## PASSAGE SHOWN
"""
The current economic and political regime doesn't curtail dumping carbon into the atmosphere. The correlation with population is complicated. China and the United States, two of the largest contributors to CO2 emissions, have slowing population growth if you discount immigration.




I'm convinced he biggest benefit to colonizing Mars if we have the technology is that there won't be as many people there. If you can make Mars livable you can make anywhere on Earth livable even post climate crisis. The real thing that goes away is there won't be 7ish billion other people who also want to keep living trying to copy the tech and competing for those resources.


> Mars colonies will likely still be reliant upon Earth for survival for a hundred years to come as they will not have adequate resources, support, or manufacturing capabilities for self-sustenance let alone growth.

It'll take a hundred years after we start for the asteroid survival argument to be valid. A hundred years is too long, so let's never start.
"""
## EXTRACTED DATA
"""
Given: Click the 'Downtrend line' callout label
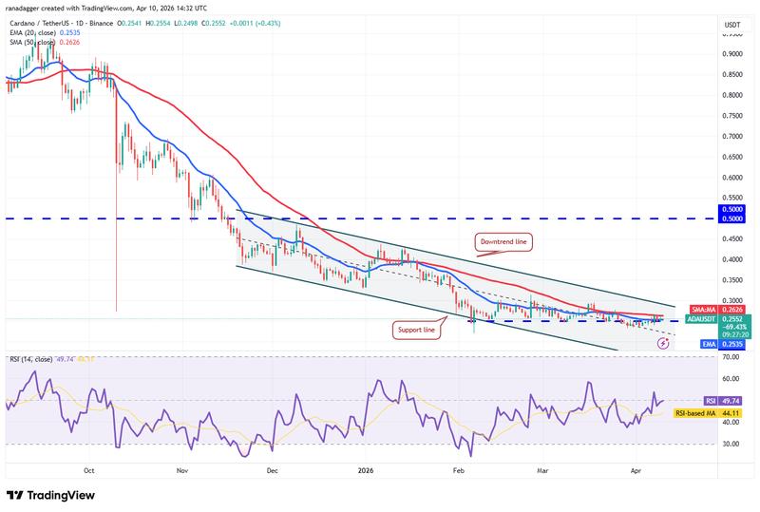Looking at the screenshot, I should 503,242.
"""
"""
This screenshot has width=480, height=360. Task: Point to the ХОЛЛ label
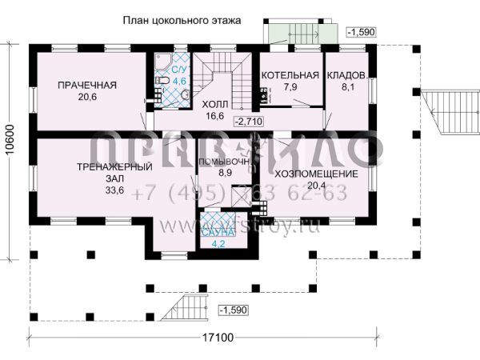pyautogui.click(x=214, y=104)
"""
## REQUIREMENT 1
Name every place that the passage on carbon emissions and colonizing Mars mentions, counting both countries and planets.
## REQUIREMENT 2
Please reproduce the section of the passage on carbon emissions and colonizing Mars that opens with the words containing "The current economic" and closes with "you discount immigration.".
## REQUIREMENT 3
Write the next few sentences of the passage on carbon emissions and colonizing Mars, picking up after its final line.

## EXPECTED ANSWER 1
China, the United States, Mars, Earth

## EXPECTED ANSWER 2
The current economic and political regime doesn't curtail dumping carbon into the atmosphere. The correlation with population is complicated. China and the United States, two of the largest contributors to CO2 emissions, have slowing population growth if you discount immigration.

## EXPECTED ANSWER 3
Indeed. There are better things to spend the money on right here and now.

In a hundred years, we may be able to solve the problem with far less cost and effort.


But if not, it's two hundred years until Mars has a self-sustaining human population.


> Reading doesn't pose a challenge to our basic needs

Having had developed a -7 vision by 12 years old, I'd beg to differ. Because of books, I'm completely useless without contacts or glasses in human "natural habitat".


There is some limited evidence that a lot of close focusing (e.g. reading) may contribute to myopia, but it's hardly conclusive, and certainly at that magnitude is unlikely to be a single cause.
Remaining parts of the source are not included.